= Beloe Report =

1950s UK education reform

The Beloe Report, commissioned in the late 1950s in the United Kingdom, led directly to the implementation of the Certificate of Secondary Education, the CSE examination which would exist from 1965 to 1987. The CSE was withdrawn at the same time as the GCE Ordinary Level exam.

==History==
The GCE exam had been introduced in 1951. The Beloe Committee met from 1958-60. Robert Beloe CBE was the Chief Education Officer of Surrey from 1940–59, beginning when only 35. He had created the system of grammar schools in Surrey in the late 1940s. He had created many bilateral schools in Surrey in the 1950s, which were effectively comprehensive schools; this was to reduce the cost of building brand new grammar schools, and made the implementation of the comprehensive system in Surrey, in the 1970s, more straightforward than other local education authorities. He was appointed CBE in the 1960 New Year Honours.
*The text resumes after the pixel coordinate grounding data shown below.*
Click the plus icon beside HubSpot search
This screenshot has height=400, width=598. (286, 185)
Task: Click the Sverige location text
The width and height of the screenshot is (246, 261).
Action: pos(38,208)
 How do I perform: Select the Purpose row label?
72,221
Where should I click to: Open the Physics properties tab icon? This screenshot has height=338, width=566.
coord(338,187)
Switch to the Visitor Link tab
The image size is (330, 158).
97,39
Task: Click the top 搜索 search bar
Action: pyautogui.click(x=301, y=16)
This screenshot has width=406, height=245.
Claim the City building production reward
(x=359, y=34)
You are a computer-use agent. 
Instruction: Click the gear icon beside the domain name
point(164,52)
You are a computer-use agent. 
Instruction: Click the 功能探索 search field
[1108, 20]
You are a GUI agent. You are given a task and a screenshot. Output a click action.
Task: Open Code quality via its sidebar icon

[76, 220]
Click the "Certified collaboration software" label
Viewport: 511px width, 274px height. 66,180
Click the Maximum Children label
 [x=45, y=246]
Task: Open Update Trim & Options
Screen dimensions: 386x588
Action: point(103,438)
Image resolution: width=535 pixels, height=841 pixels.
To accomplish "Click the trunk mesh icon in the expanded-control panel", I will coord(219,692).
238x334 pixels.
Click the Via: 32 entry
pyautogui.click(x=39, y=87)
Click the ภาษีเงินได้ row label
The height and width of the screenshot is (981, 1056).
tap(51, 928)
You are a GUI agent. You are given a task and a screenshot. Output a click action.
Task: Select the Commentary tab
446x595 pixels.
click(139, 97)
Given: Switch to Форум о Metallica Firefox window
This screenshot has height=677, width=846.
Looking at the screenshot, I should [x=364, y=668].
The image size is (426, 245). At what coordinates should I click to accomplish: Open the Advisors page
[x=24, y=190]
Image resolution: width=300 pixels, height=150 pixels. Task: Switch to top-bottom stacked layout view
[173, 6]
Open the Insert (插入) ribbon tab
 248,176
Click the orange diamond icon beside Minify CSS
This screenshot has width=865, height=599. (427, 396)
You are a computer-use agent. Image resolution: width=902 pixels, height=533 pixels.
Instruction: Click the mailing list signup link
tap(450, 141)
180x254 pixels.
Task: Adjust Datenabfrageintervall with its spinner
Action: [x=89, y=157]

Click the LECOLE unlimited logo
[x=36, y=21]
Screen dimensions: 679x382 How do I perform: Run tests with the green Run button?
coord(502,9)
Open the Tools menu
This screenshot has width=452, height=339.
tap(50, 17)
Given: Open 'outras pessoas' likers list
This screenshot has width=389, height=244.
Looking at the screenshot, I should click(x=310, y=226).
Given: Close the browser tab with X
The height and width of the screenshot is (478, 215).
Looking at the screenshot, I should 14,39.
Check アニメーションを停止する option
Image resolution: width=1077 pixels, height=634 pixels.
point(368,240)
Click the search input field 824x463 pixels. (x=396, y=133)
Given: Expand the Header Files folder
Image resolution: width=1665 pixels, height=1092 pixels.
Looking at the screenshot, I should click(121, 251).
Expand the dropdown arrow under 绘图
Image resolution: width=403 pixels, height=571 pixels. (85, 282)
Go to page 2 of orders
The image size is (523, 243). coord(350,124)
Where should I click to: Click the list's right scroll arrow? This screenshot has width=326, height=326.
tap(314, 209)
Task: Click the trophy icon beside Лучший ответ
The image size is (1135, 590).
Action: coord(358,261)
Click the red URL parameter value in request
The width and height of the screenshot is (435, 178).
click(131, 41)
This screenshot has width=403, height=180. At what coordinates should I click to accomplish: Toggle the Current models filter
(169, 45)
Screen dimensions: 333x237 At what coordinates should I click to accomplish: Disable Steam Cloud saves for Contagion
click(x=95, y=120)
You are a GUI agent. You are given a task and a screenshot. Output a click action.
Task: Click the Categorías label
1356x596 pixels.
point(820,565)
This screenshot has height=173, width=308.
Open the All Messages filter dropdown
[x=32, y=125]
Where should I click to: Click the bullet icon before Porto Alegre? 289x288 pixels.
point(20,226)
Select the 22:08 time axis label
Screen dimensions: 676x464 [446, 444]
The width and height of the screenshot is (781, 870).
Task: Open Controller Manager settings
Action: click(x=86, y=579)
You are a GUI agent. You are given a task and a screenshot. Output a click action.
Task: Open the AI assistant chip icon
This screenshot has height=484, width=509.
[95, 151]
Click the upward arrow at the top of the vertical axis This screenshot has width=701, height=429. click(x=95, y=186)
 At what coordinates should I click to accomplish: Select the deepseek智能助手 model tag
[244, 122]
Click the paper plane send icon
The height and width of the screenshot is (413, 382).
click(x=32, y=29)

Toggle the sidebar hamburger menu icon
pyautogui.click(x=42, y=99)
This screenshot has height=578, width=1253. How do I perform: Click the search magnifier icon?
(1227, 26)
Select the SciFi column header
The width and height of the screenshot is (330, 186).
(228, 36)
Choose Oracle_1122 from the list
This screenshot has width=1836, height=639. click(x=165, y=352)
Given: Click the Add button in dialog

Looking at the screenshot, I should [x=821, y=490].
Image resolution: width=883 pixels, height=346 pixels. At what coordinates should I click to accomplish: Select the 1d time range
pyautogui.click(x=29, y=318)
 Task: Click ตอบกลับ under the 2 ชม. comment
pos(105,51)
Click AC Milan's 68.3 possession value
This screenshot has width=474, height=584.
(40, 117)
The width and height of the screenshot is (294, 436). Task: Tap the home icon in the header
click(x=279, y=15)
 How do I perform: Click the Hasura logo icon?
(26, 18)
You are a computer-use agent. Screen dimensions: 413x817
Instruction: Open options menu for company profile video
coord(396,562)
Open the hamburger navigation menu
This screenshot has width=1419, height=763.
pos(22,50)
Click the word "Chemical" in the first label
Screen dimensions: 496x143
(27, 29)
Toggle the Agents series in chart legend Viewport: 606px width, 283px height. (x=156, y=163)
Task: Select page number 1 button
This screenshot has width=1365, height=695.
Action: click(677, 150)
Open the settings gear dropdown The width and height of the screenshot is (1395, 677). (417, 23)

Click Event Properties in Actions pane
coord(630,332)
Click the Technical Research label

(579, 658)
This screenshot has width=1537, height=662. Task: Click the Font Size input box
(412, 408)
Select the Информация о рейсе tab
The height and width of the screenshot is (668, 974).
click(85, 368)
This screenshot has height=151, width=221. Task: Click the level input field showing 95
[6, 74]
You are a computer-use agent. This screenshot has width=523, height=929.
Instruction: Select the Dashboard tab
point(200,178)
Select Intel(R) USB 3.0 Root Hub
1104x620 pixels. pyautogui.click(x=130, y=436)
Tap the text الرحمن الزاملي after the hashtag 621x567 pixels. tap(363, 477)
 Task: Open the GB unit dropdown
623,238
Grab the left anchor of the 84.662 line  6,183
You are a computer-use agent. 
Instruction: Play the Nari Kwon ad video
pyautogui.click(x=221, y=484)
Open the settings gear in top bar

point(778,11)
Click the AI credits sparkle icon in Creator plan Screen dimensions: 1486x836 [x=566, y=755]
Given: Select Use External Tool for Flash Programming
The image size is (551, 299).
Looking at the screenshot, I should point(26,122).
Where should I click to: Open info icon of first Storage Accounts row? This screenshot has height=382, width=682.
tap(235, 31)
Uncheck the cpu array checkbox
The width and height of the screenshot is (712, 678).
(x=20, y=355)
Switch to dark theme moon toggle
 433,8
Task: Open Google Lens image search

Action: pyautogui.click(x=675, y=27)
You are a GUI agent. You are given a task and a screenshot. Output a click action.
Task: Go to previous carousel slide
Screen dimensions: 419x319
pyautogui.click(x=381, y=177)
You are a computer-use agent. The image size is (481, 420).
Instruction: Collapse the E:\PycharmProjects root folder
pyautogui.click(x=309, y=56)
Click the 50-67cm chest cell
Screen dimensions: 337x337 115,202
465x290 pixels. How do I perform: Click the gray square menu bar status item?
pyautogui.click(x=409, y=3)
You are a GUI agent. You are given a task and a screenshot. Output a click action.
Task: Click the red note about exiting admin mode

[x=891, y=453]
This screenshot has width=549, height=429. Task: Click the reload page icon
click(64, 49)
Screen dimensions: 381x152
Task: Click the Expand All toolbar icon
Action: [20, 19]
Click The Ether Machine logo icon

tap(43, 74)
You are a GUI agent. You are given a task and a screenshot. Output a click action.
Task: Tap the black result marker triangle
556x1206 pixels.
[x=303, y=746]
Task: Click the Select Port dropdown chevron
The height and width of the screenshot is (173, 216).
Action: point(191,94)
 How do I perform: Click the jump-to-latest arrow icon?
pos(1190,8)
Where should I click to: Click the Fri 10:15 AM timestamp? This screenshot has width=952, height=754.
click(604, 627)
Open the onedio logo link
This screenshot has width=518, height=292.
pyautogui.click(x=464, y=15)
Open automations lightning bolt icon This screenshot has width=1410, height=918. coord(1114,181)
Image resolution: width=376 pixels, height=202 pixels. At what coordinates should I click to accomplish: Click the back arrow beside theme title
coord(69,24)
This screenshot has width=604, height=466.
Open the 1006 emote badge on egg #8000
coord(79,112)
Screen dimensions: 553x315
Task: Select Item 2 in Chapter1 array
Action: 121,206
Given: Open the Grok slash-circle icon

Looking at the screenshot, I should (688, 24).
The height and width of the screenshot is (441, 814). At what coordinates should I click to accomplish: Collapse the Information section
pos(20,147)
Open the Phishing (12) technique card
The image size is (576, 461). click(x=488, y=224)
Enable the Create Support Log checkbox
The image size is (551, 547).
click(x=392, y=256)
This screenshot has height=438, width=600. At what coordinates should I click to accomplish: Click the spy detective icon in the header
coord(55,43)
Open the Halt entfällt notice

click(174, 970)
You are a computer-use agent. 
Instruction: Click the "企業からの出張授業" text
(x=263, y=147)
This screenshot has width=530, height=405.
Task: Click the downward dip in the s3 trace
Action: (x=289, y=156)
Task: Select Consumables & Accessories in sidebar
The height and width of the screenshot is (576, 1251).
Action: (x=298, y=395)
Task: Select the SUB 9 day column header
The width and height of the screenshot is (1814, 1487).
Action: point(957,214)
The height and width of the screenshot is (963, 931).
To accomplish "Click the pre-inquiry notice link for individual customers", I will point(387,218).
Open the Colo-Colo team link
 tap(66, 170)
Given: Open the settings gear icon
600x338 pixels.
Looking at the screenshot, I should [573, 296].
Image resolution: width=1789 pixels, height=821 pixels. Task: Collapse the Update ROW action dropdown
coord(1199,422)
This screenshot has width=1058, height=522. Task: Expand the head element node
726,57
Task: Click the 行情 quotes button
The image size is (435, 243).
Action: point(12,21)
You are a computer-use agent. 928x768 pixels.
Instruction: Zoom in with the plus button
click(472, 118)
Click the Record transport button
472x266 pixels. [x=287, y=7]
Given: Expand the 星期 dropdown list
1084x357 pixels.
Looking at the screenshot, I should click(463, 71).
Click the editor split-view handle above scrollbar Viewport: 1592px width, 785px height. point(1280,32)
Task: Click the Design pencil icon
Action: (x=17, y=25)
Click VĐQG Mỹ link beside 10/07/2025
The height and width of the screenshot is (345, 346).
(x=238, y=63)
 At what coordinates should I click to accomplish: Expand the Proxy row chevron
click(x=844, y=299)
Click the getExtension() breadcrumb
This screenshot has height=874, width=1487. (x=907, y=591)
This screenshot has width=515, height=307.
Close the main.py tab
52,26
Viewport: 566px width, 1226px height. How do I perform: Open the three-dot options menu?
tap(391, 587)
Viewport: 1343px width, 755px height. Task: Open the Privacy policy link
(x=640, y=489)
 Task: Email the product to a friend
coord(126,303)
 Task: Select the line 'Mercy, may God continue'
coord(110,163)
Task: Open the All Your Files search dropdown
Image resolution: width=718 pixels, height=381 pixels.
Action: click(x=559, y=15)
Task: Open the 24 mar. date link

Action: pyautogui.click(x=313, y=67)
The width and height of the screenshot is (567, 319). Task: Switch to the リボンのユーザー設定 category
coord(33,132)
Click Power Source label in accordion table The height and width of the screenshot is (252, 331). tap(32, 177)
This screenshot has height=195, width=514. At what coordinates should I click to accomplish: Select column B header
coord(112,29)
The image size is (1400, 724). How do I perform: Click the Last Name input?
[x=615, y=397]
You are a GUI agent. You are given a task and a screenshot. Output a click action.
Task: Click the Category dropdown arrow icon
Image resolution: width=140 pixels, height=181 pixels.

The report was published in July 1960 by a committee of the Secondary Schools Examinations Council - the Committee on Secondary School Examinations other than the G.C.E., appointed in July 1958. Robert Beloe died on 26 April 1984. The report was overseen by the Ministry of Education.

At the time, many of those at secondary schools left at age 15 - currently Year Ten. It would not be until 1973 that the school leaving age rose to 16, now known as Year Eleven. The CSE would be mainly, though not exclusively, aimed at people at secondary modern schools, or the early comprehensive schools. The new CSE exam would give secondary modern schools an incentive to have fifth forms - for those who voluntarily wanted to stay at school beyond the school leaving age; this would help prove that education futures were not always narrowly defined by the eleven-plus exam. The report may have had direct consequences for the idea of comprehensive schools; before the CSE, there was no widely recognized exam for most people who had not gained a place at grammar school.

===Contents===
The report, with scope for education in secondary schools in England, Wales and Northern Ireland, recommended that a new examination be introduced with a different emphasis from that of the highly-academic GCE O level, which required rigorous knowledge of subjects.

20% of those at 16 took the GCE exam, and the CSE would cover the next 20%. The exam was to be a different kind of exam to the GCE, and not simply a watered-down GCE. The exam would be set mainly by teachers, sitting on 20 regional bodies.

===Implementation of the GCSE===
Although the GCSE, introduced in 1986 with first examinations in 1988, covered much, if not most, of the ground of the previous CSE, the GCSE has not adequately replaced the rigour of what the former O-level offered. The Beloe Report therefore would eventually lead the way largely to what became the GCSE. The 1978 Waddell Report had advocated a common examination, prepared by Sir James Waddell, which hoped that the new common exam would be first sat by 1985.